About the Farmers

 

mach vegetable box 

Jo's Veg

We are 600 ft up at Cefn, Pennant, Llanbrynmair. About 500 sq.m of beds and a medley of polytunnels picked up secondhand produce anything from Aubergines to Zuccinis, carrots to cucumbers. It works on the basis that I don’t know anything so every week there is something new. Jo finds new varieties to suit our north facing site, I find the space to put them in. I may have double dug and rotovated for fifty years but I don’t think I learned much.
Now with crops to harvest and plans to improve, “Don’t get bigger, get better”(JM Fortier) we have the part time help of Pippa and Tilley, students on CAT courses whose enthusiasm is essential. As a team the aim is year round vegetable production to which end a mobile polytunnel is the current project.

 

Free Range Foods 

Free Range Foods was established in spring 2020, when we first started turning the sheep fields next to our workshops into a thriving market garden. A branch of Free Range Designs - the furniture and composting toilet side of the business - the vegetable gardens are located on Glandyfi Farm near Machynlleth, overlooking the river Dyfi.

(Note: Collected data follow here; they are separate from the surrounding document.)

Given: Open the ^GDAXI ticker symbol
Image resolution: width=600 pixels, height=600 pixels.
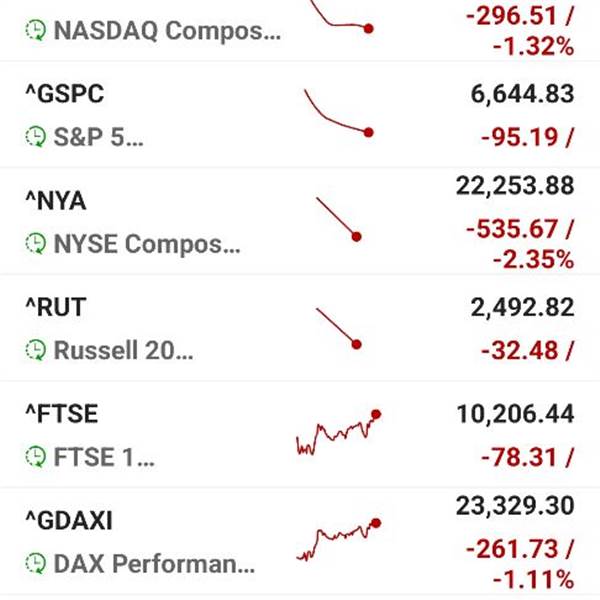Looking at the screenshot, I should [x=70, y=521].
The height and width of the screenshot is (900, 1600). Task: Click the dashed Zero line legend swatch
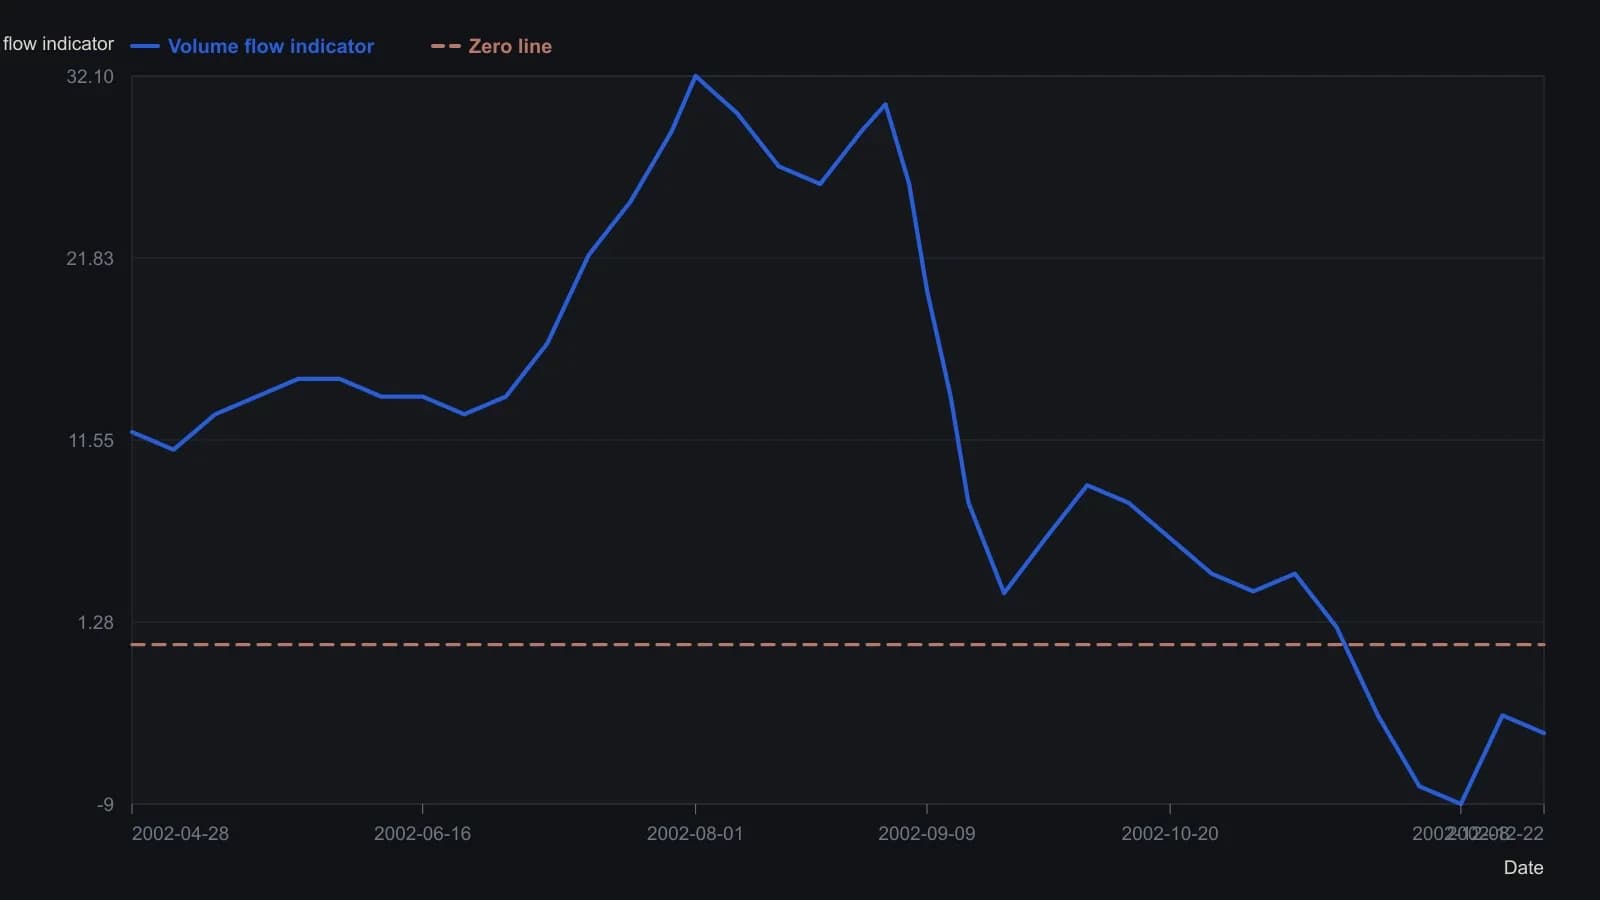click(445, 46)
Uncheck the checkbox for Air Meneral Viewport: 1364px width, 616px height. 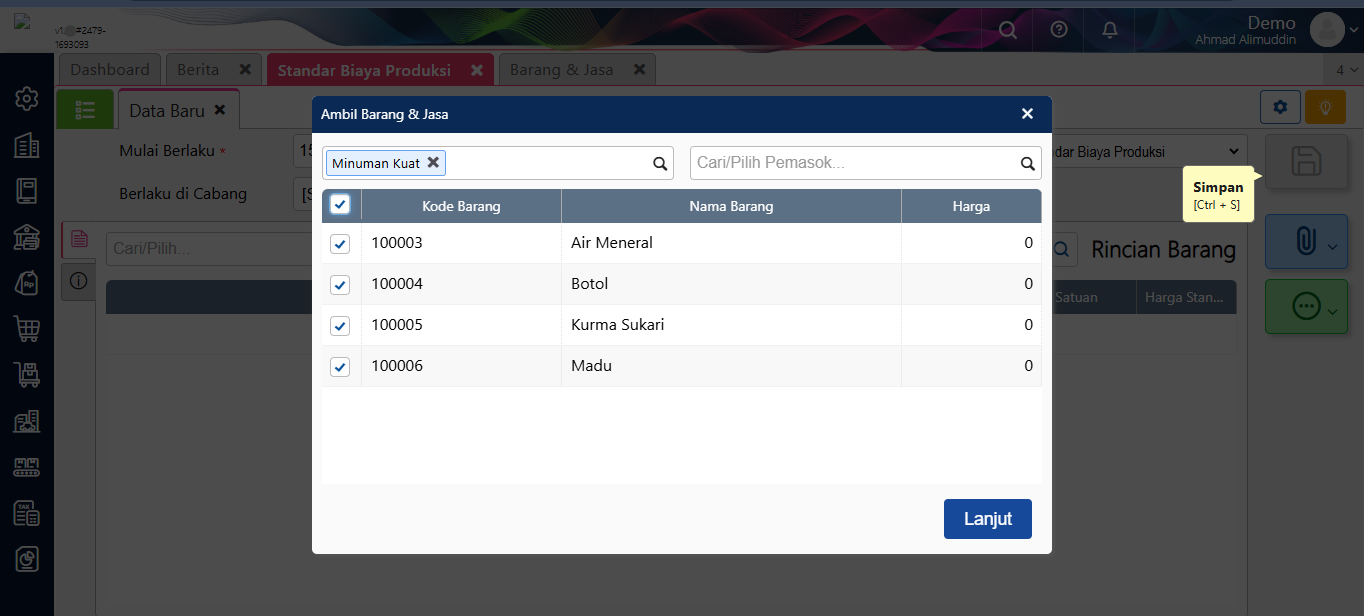pyautogui.click(x=340, y=243)
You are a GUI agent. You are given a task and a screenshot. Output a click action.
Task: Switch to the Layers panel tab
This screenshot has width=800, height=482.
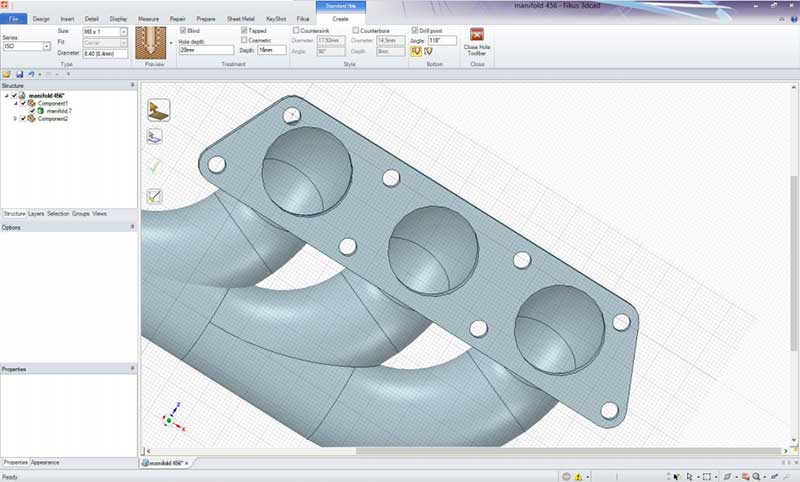tap(36, 214)
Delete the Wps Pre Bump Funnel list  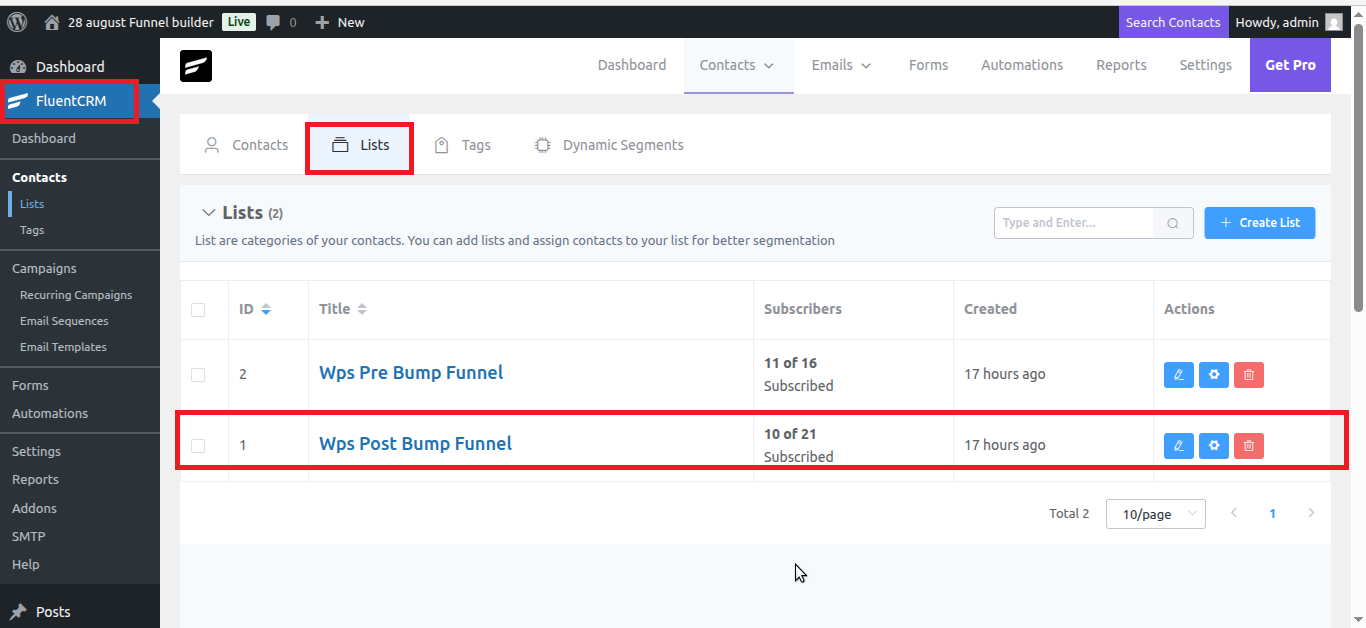tap(1248, 374)
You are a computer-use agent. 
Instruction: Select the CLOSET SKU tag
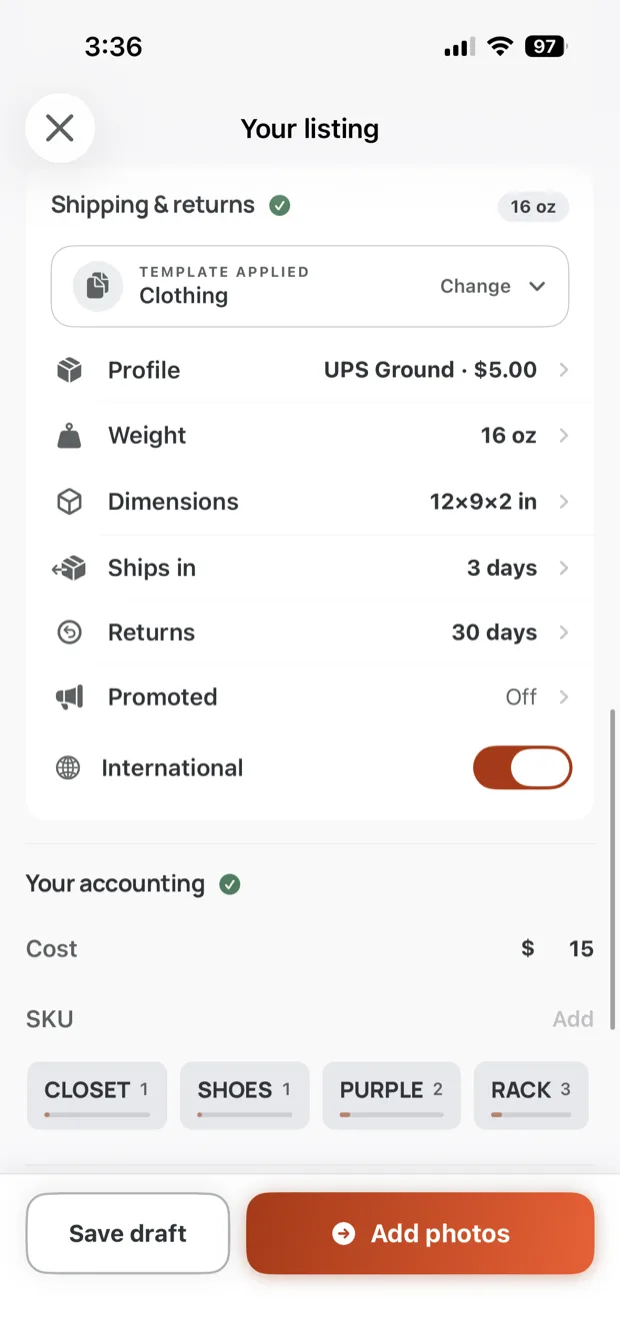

With large amounts of horse manure from a neighbouring farm, we have created around one-acre of very fertile growing space and aim to have produce to sell throughout the year, with a particular passion for pumpkins!

Through the new vegetable-growing enterprise we hope to inspire more market gardens to spring up in the Dyfi valley area, with our ambition to have far greater local food resilience. 

free range foods

 

Melindwr

Melindwr Farm is a smallholding near Machynlleth in the Dyfi Valley. In former lives it has been a grain mill, a saw mill, a dairy and sheep farm. 30 acres of pasture and oak woodland; the farm sits at the bottom of the valley next to the beautiful Afon Melindwr. We are developing arable, fruit and vegetable production. We farm for biodiversity and conservation to agroecological principals and we pay a living wage. We farm to enrich the land so it can sustainably and proudly continue to produce food for the locality and to conserve and manage the ancient oak woodland so it can flourish. 

2021 is the 3rd year of production in the new market garden and productivity is building. It takes 3-5 years for a new organic growing site to find its natural prey / predator balance, to build up soil fertility and reach it’s full potential. I’m hopeful the slug war is tipping in our favour. 

We started growing oats and wheat for human consumption at Melindwr in 2019, we have anecdotal records of fodder oats being grown here in living memory. This year we are experimenting with a grain and vegetable polyculture and bees and ducks are exciting new arrivals on the farm. The Welsh Silver Harlequin ducks are reputed to be excellent slug eaters.

 

 

Einion Gardens 

John and Ann started up their project; Einion’s Garden, about 12 years ago in response to the convergence of challenges created by climate change, peak oil, and economic downturns. The garden is in a corner of a boggy field, where they use permaculture thinking to resolve to some of the site’s specific difficulties. They are committed to growing healthy, fresh food for the local market and community and seek to do so by creating a balanced ecosystem that functions without the need for artificial fertilisers or poisons. They have regular volunteering sessions every Friday 10am onwards where all are welcome, no experience necessary, hot drinks and biscuits provided.